The free market of real estate sales takes no prisoners:
Ten years after the housing collapse during the Great Recession, a new and different housing crisis has emerged. Back then, people were losing their homes as home values crashed and homeowners went underwater. Today, home values have rebounded, but people who want to buy a new home are often priced out of the market. There are too few homes and too many potential buyers.
This isn't just a problem in San Francisco or New York, where home prices and rents have gone sky-high. It is also a problem in midsized, fast-growing cities farther inland, like Des Moines, Iowa; Durham, N.C.; and Boise, Idaho. In Boise, an analysis by the U.S. Department of Housing and Urban Development showed there is a demand for more than 10 times the number of homes being built right now.
Quick NIMBY anecdote: My town government is having a tense struggle (with me right in the middle) with some neighborhoods over new construction projects, and one big takeaway is: They definitely don't want anything resembling "affordable housing." No apartment buildings, no modest townhomes (less than $200,000). Of course, many of these folks would prefer to see nothing at all built there, but if it's happening, they want to make sure no poor people, or even lower middle class, move in next door. Here's more about the problem, and the conundrum of not having nearly enough homes for the people who need them:
We asked our audience to weigh in on their own searches for affordable homes. We heard from hundreds of people across the country who attested to hard times finding a house and prices that were rarely affordable. They wrote about being priced out of urban areas, and out of the neighborhoods in which they wanted to buy. Bidding wars were lost for homes in Michigan, Seattle and North Carolina.
One answer lies in the immediate aftermath of the Great Recession, when home building ground to a virtual halt. The rebound has been slow and painful. Single-family home construction is now at its lowest rate in four decades. Housing experts tick through a list of reasons for the slow pace: There's tougher zoning, there's not enough undeveloped land, lumber is expensive ... and one of the biggest problems, a labor shortage.

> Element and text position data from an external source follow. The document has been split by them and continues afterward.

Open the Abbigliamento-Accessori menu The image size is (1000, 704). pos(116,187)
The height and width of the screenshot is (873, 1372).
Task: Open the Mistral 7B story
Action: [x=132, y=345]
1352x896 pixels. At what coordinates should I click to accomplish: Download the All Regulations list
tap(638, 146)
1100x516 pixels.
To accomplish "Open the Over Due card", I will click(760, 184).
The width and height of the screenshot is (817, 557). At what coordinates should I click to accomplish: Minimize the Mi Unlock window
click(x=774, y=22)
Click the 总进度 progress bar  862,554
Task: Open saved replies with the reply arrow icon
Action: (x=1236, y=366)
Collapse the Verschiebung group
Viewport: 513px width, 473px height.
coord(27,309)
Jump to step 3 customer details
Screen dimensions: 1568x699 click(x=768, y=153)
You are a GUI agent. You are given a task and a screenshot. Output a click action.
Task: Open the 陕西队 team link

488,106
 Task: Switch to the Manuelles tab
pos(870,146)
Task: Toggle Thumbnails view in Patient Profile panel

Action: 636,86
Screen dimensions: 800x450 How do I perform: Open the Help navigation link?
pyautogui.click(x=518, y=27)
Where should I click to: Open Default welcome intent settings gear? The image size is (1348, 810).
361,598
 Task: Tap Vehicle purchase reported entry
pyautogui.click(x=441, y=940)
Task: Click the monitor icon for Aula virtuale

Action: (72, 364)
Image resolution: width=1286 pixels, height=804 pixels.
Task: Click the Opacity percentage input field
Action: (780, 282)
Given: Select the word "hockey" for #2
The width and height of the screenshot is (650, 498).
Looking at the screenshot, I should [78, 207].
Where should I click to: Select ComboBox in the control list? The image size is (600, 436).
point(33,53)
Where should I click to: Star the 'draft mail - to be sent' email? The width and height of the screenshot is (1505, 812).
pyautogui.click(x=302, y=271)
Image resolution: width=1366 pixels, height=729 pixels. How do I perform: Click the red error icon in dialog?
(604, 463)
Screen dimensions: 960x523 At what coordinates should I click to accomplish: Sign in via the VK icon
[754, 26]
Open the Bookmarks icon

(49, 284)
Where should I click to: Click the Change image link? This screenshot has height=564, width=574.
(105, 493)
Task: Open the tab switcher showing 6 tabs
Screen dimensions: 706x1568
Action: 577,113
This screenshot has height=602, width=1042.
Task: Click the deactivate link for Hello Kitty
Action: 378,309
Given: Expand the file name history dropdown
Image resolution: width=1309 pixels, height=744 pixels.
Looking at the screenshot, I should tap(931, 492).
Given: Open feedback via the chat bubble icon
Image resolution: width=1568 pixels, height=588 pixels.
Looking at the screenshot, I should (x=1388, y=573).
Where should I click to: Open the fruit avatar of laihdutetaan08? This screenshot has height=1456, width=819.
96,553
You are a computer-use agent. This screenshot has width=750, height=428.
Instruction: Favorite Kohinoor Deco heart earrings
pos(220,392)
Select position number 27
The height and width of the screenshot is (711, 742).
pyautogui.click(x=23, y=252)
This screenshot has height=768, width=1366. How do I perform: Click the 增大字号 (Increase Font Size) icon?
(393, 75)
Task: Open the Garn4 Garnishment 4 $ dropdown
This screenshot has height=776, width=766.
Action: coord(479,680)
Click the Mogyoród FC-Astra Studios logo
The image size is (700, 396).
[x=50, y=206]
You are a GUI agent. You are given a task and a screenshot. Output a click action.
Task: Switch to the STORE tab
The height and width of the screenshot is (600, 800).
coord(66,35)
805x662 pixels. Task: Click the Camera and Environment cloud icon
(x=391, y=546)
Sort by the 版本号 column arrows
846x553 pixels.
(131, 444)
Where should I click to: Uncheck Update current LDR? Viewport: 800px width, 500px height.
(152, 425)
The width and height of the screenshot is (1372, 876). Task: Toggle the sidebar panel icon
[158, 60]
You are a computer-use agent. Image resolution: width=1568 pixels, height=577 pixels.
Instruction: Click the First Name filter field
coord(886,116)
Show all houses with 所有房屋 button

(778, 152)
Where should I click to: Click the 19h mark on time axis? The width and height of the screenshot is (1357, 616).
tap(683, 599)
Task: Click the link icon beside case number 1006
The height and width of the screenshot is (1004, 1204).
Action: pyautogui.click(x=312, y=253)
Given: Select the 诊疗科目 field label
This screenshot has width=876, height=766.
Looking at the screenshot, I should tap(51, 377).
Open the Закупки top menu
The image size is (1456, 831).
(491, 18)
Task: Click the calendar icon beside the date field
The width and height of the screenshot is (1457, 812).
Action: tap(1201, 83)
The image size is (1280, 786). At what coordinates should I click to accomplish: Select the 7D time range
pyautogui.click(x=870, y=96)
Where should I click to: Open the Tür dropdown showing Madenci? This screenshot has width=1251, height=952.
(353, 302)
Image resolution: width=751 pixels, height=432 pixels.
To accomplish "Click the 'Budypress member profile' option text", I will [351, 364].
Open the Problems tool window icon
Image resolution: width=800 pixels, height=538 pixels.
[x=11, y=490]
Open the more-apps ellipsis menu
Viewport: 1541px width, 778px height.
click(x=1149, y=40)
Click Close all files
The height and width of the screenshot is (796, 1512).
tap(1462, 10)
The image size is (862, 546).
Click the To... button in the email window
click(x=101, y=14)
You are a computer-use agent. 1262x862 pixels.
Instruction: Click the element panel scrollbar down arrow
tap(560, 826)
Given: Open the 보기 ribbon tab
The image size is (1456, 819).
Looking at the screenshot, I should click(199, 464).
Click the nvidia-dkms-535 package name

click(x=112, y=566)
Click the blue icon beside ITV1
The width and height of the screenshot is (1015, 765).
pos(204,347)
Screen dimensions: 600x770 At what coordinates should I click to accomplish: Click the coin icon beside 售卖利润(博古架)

As for the lumber and the labor, you can thank Donald Trump for making those two exponentially worse, with his tariffs on Canadian lumber and his vicious crackdown on undocumented workers. He's never been one to see the "bigger picture," but somebody needs to stick this picture in his face until he gets the message:
Builders can't finish homes fast enough to keep up with demand. All of this means prices for existing homes on the market are going only one direction — up, sometimes stranding people in their current homes even if they desperately want to move.
In Beaverton, Ore., Manish Gooneratne feels stuck in his home.
"We bought in May 2017 when home prices in our area had reached levels compared to 2007," he said. "As of one year ago, our home is estimated to have appreciated in value by $10,000 to $12,000. This is great, but since we barely squeezed back into the market, we doubt we'd be able to get back in even if we sold with a profit."
I know many of my environmentalist friends either couldn't care less about "slow" construction problems, or might even be pleased by it. But you can't snap your fingers and get rid of the population growth, nor can you focus exclusively on some future utopian post-Capitalist society while people of today can't put a roof over their heads. Current problems need both long-term planning *and* current solutions, and affordable housing is not going to fix itself.